#### The task:
Copy the data exactly. Images are to be left out.
── Extracted entries
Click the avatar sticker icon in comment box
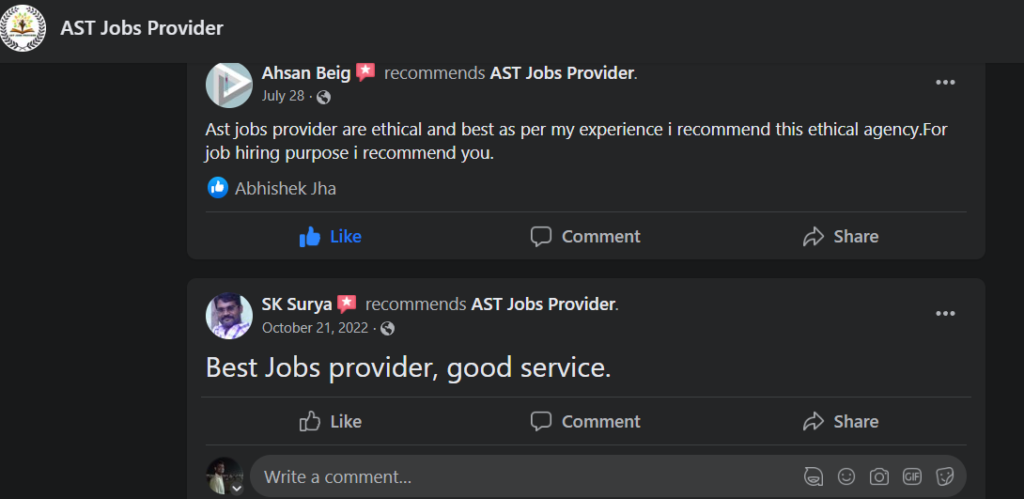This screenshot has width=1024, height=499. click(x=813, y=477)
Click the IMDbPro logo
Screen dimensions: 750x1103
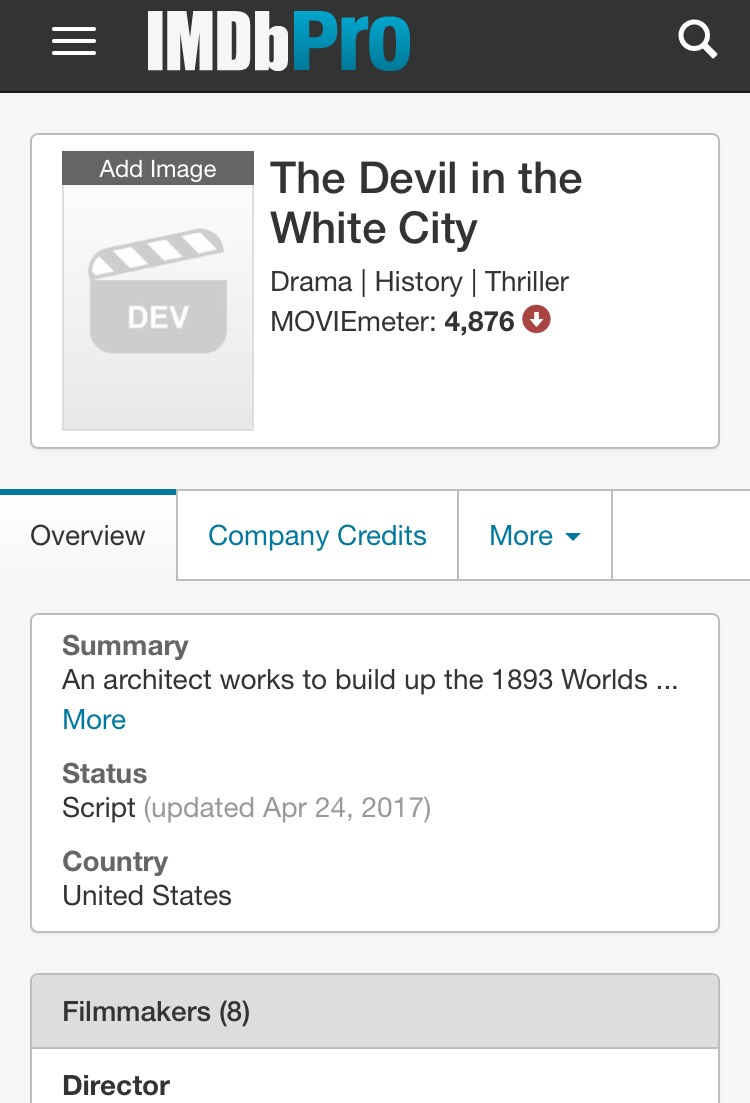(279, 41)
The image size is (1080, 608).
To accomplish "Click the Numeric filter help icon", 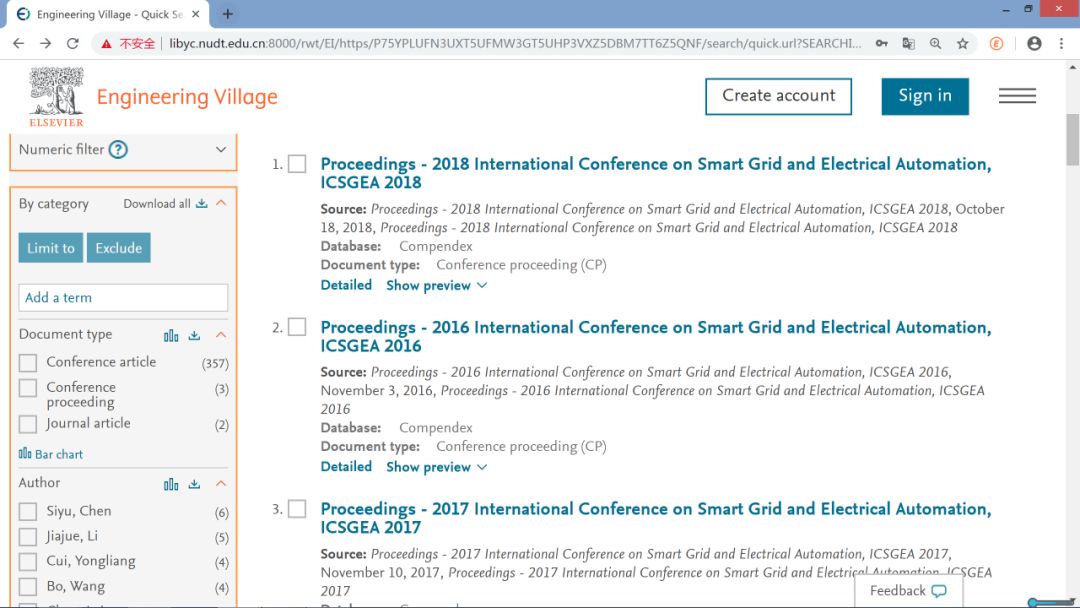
────
#### Solution for this problem:
Click the avatar sticker icon in comment box
This screenshot has width=1024, height=499. click(x=813, y=477)
Click the IMDbPro logo
Screen dimensions: 750x1103
(279, 41)
The image size is (1080, 608).
To accomplish "Click the Numeric filter help icon", 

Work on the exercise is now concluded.